**EXERCISE TASK:** Copy out every line of the records below word for word, omitting the pictures.
— start DATA FOR THIS TASK —
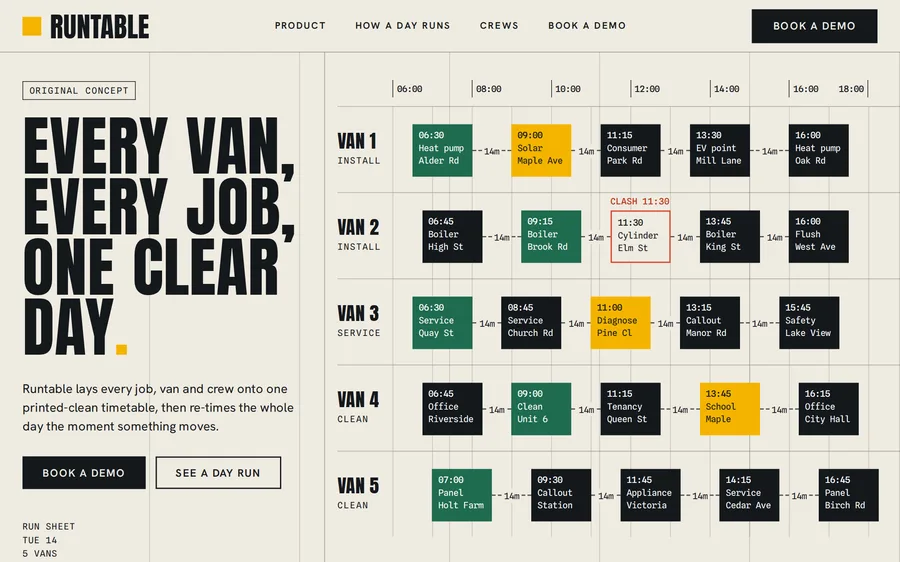This screenshot has height=562, width=900.
Task: Open the clashing 11:30 Cylinder Elm St job
Action: click(640, 237)
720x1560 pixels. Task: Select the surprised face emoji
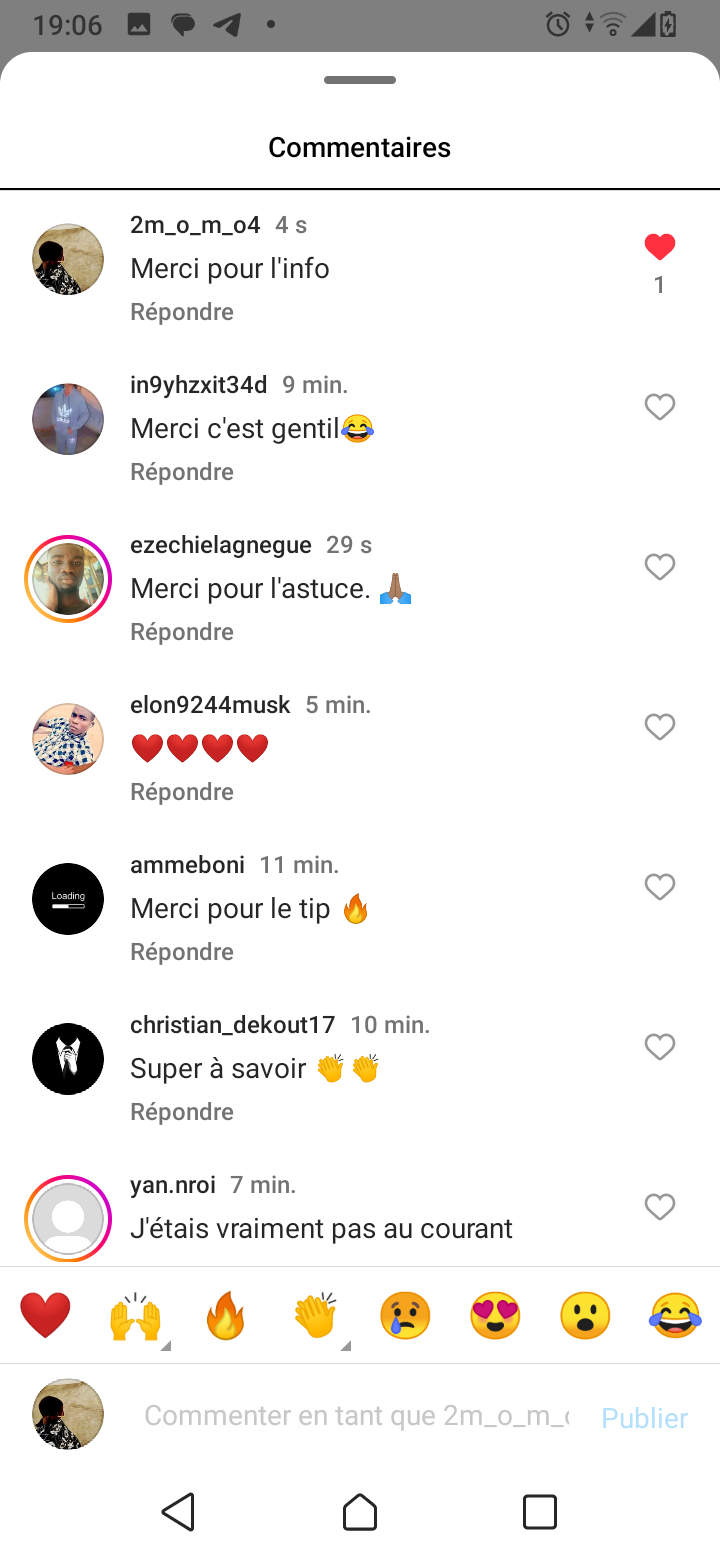[x=585, y=1315]
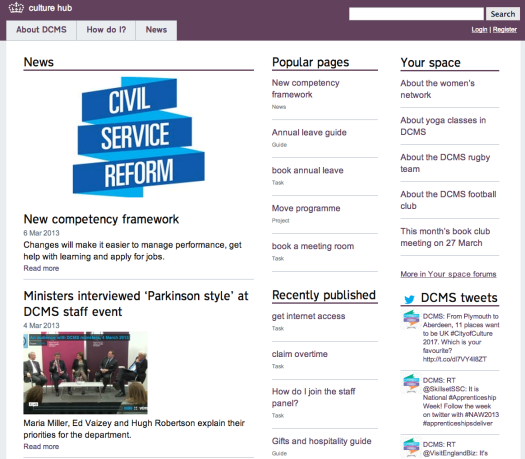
— end DATA FOR THIS TASK —
**SOLUTION TO THIS TASK:**
This screenshot has height=562, width=900.
Task: Open the clashing 11:30 Cylinder Elm St job
Action: click(640, 237)
720x1560 pixels. Task: Select the surprised face emoji
[x=585, y=1315]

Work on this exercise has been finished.